Yesterday we received and applied a new security update contained in openssl-0.9.8l_2 designed to address “man in the middle attacks” which allows attackers to insert data into HTTPS sessions, and possibly other types of sessions protected by TLS or SSL.
As part of the upgrade, the shared object libssl.so.5 was deleted and replaced by libssl.so.7. Unfortunately this caused a number of services that depended on libssl.so.5 to fail. Services that were disrupted included email services, the restarting of apache2, and other services that make use of SSL or TLS connections.

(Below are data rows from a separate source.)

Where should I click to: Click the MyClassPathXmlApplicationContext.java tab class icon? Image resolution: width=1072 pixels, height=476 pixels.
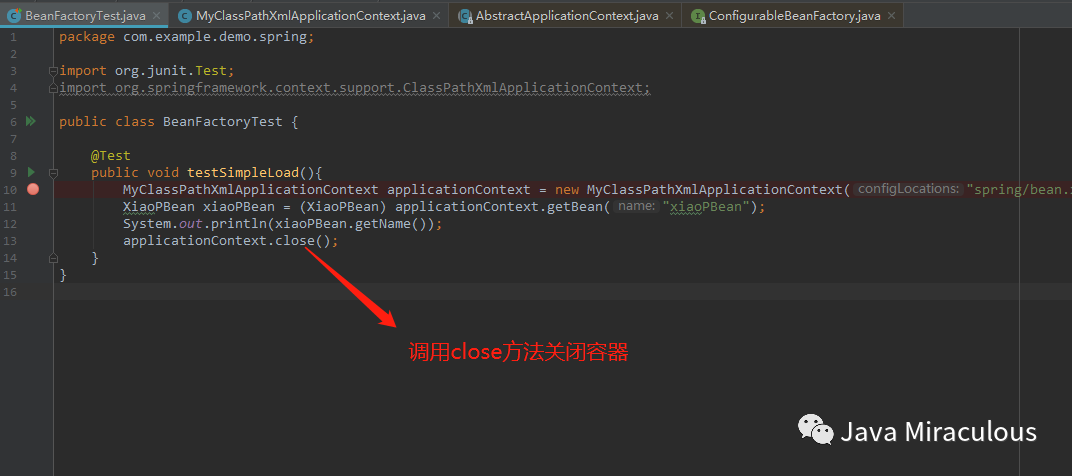(x=184, y=15)
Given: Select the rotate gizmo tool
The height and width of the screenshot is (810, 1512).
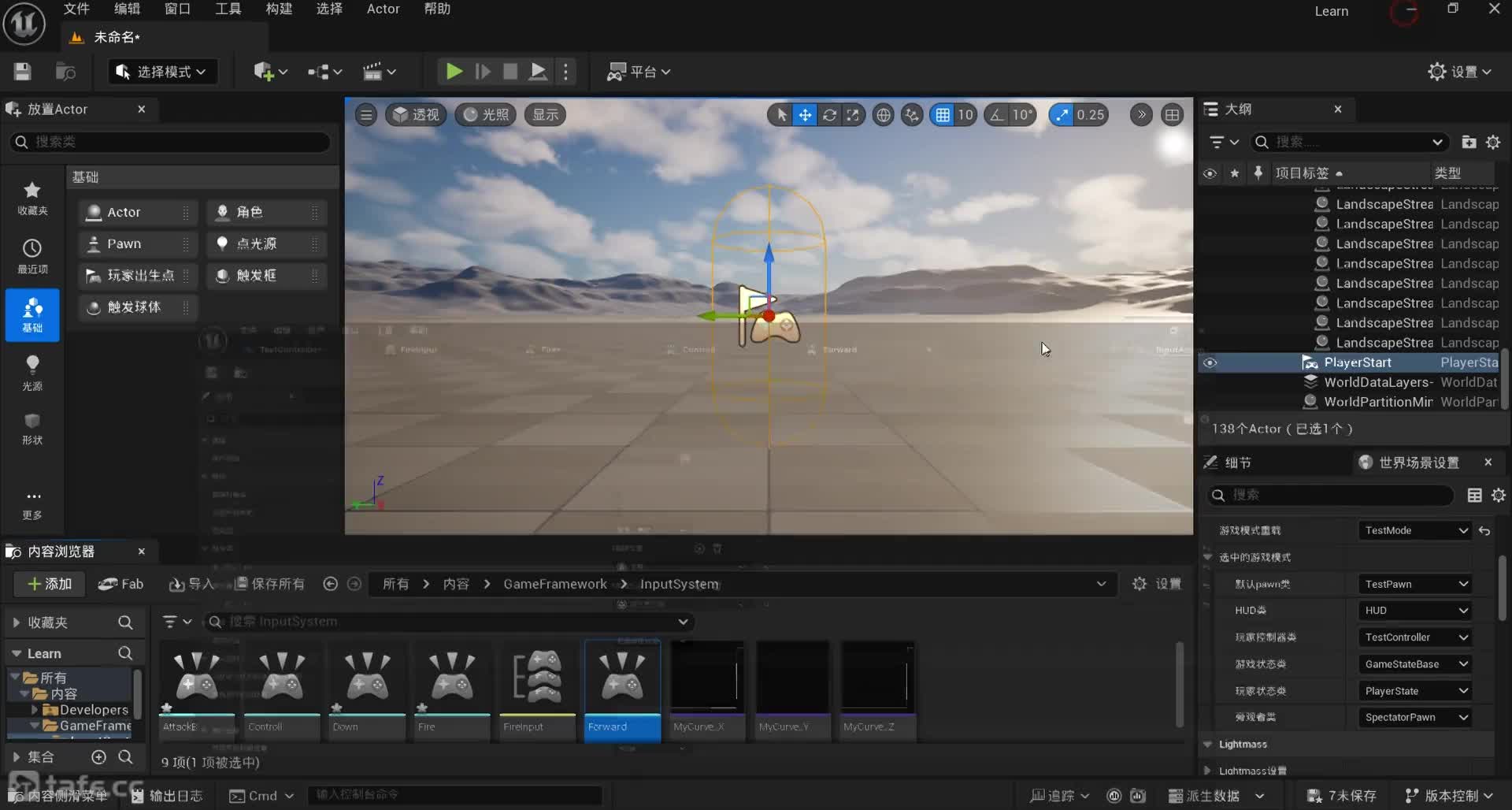Looking at the screenshot, I should [x=829, y=115].
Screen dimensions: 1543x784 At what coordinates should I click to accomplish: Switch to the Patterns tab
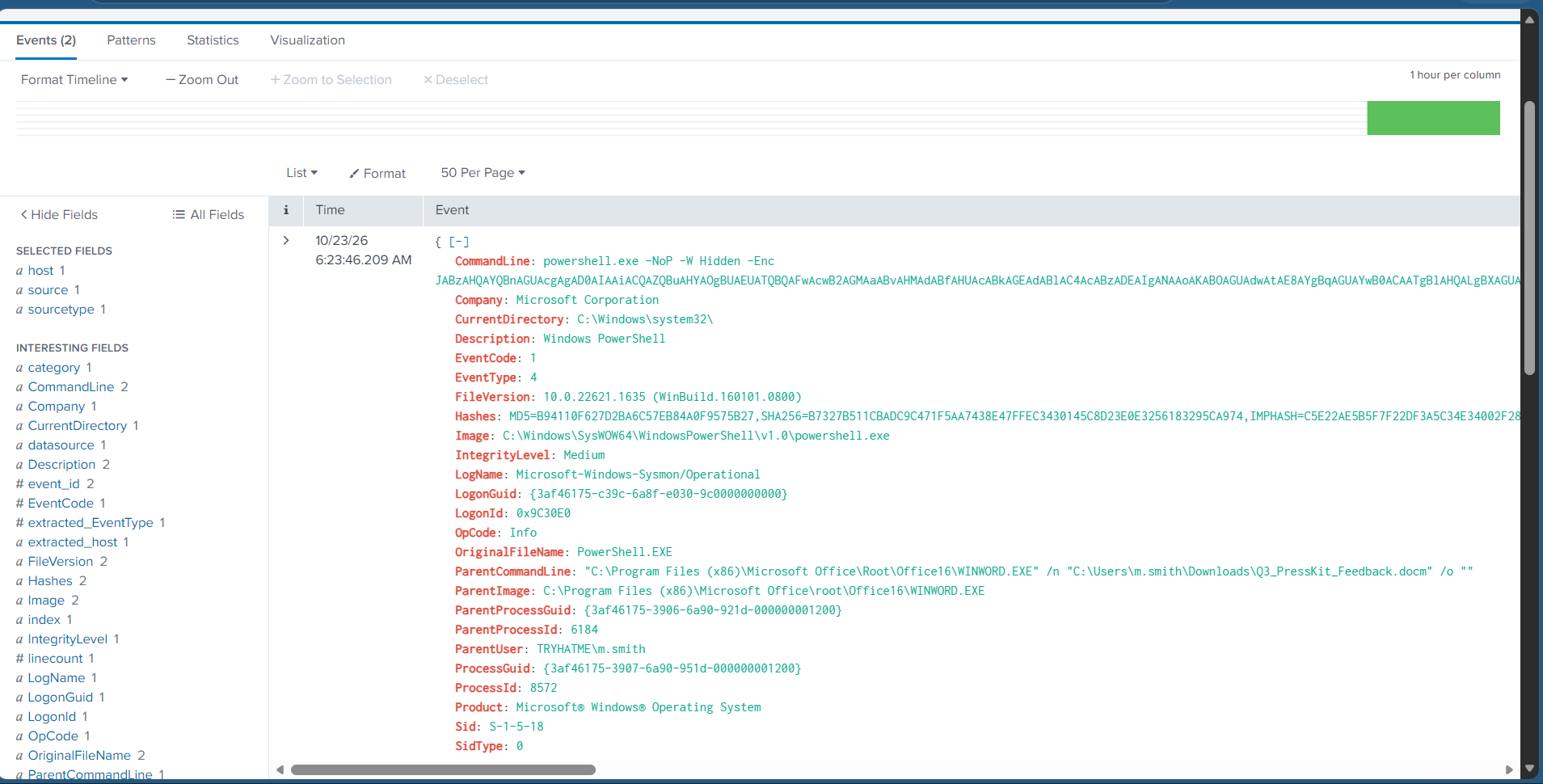click(131, 40)
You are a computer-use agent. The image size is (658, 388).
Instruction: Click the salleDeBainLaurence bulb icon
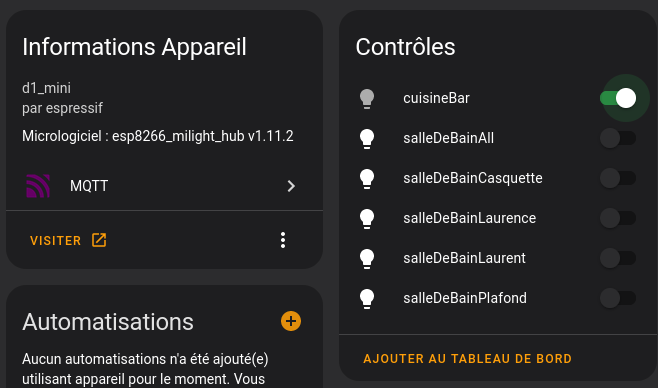pyautogui.click(x=367, y=219)
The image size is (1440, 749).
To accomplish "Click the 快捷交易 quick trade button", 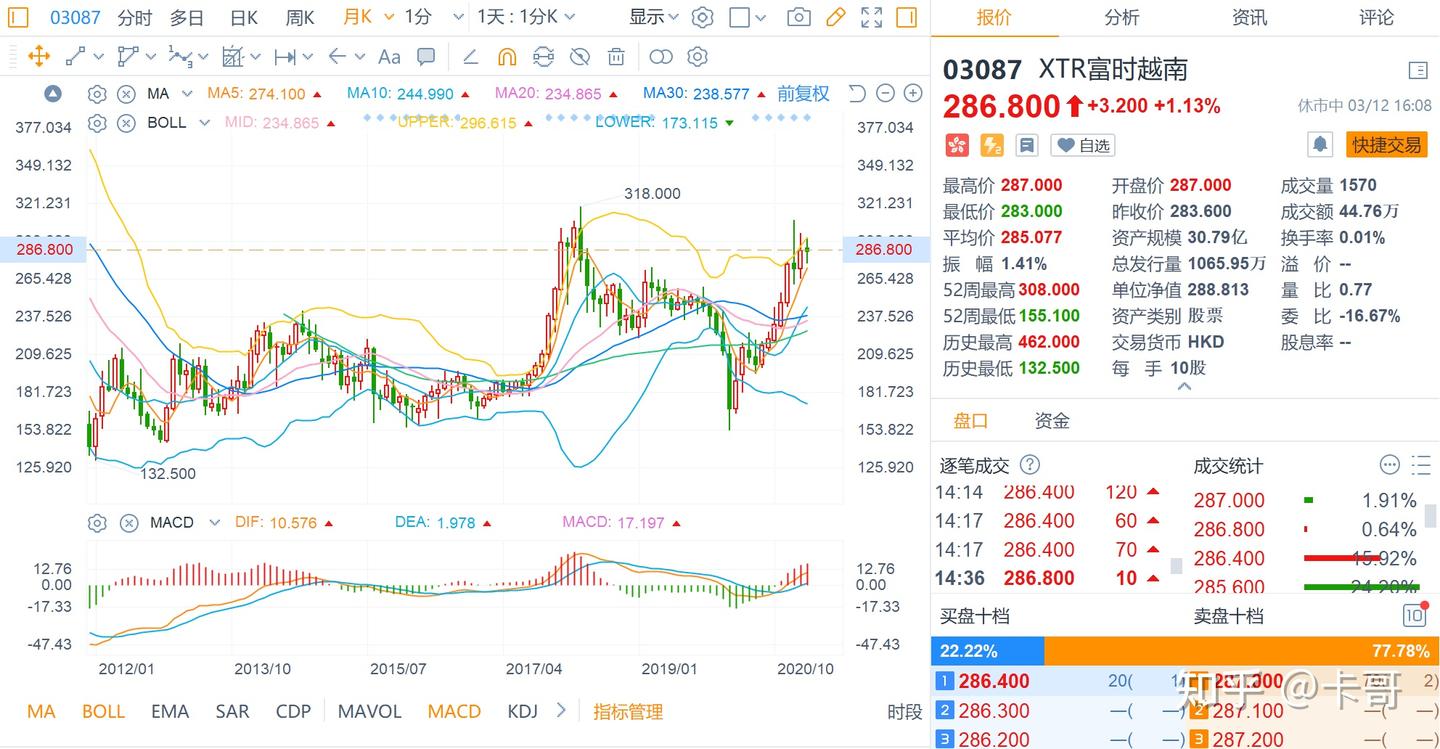I will click(x=1386, y=145).
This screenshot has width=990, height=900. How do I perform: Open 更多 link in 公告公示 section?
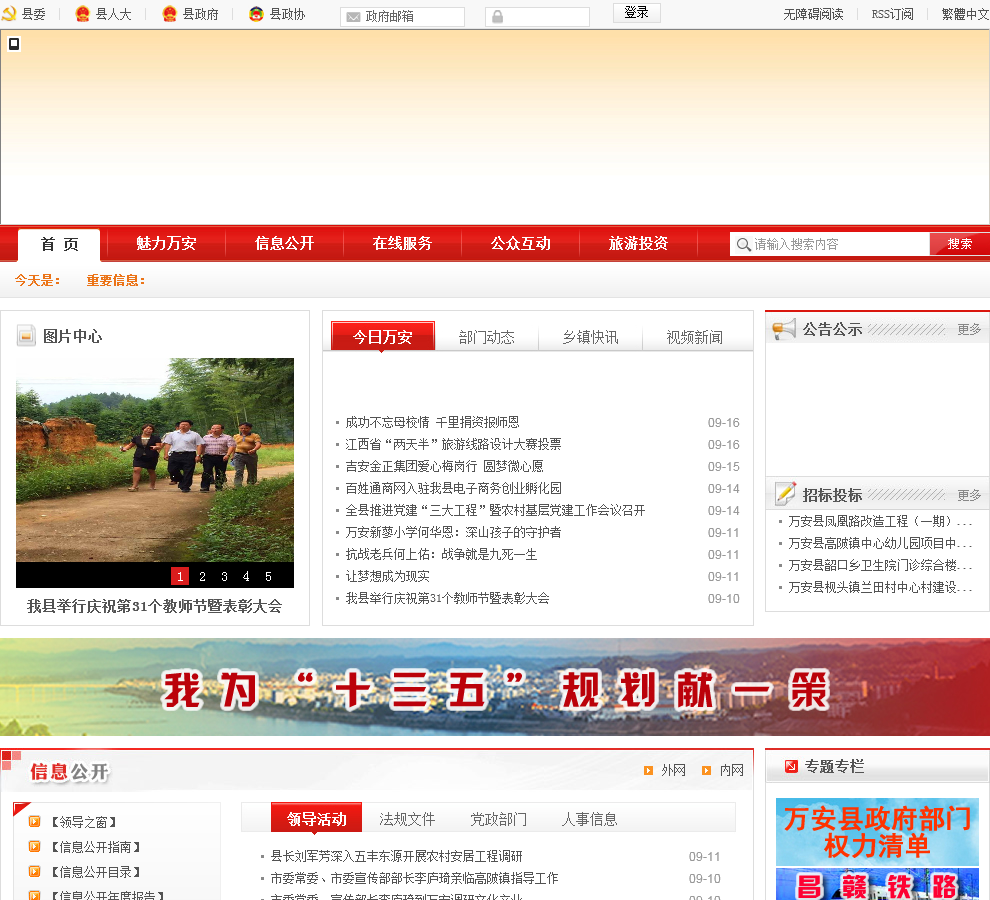tap(969, 329)
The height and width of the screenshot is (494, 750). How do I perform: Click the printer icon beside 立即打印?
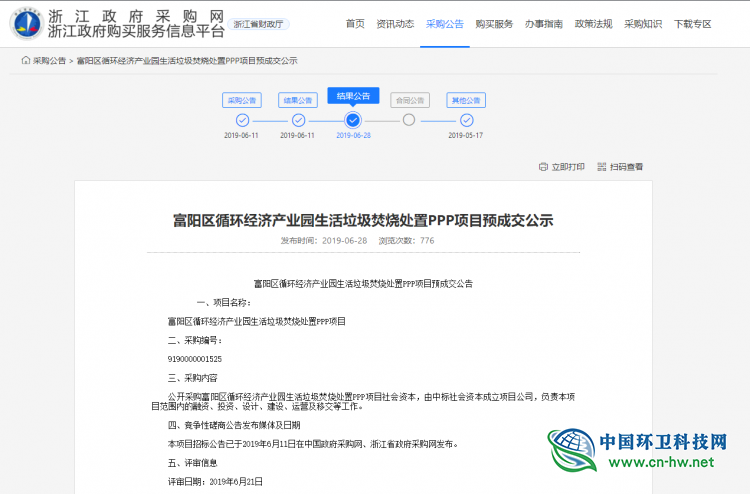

Fortunately this problem was fixed by rebuilding all applications that depend on OpenSSL so that they pick up the new shared object. These applications include:
- Apache2
- Qmail
- SpamAssassin
- ClamAV
- Curl
- gnome-vfs
- gnutls
- neon28
- nmap
- ntp
- openldap-client
- p5-Crypt-OpenSSL-Bignum
- p5-Crypt-OpenSSL-RSA
- p5-Crypt-OpenSSL-Random
- p5-Crypt-SSLeay
- p5-Net-SSLeay
- php5-curl
- php5-ftp
- php5-imap
- php5-openssl
- proftpd
- soup
- subversion
- squirrelmail
- wget
We believe we have identified and rebuilt all applications impacted and we are continueing to monitor the situation to identify other possible failures.
UPDATE: 01/16/2009
We have completed a sweep of all of shared objects using ldd. This process identified a few more rebuilds (not listed above) to some packages not in general production use. The upgrade of OpenSSL is now complete.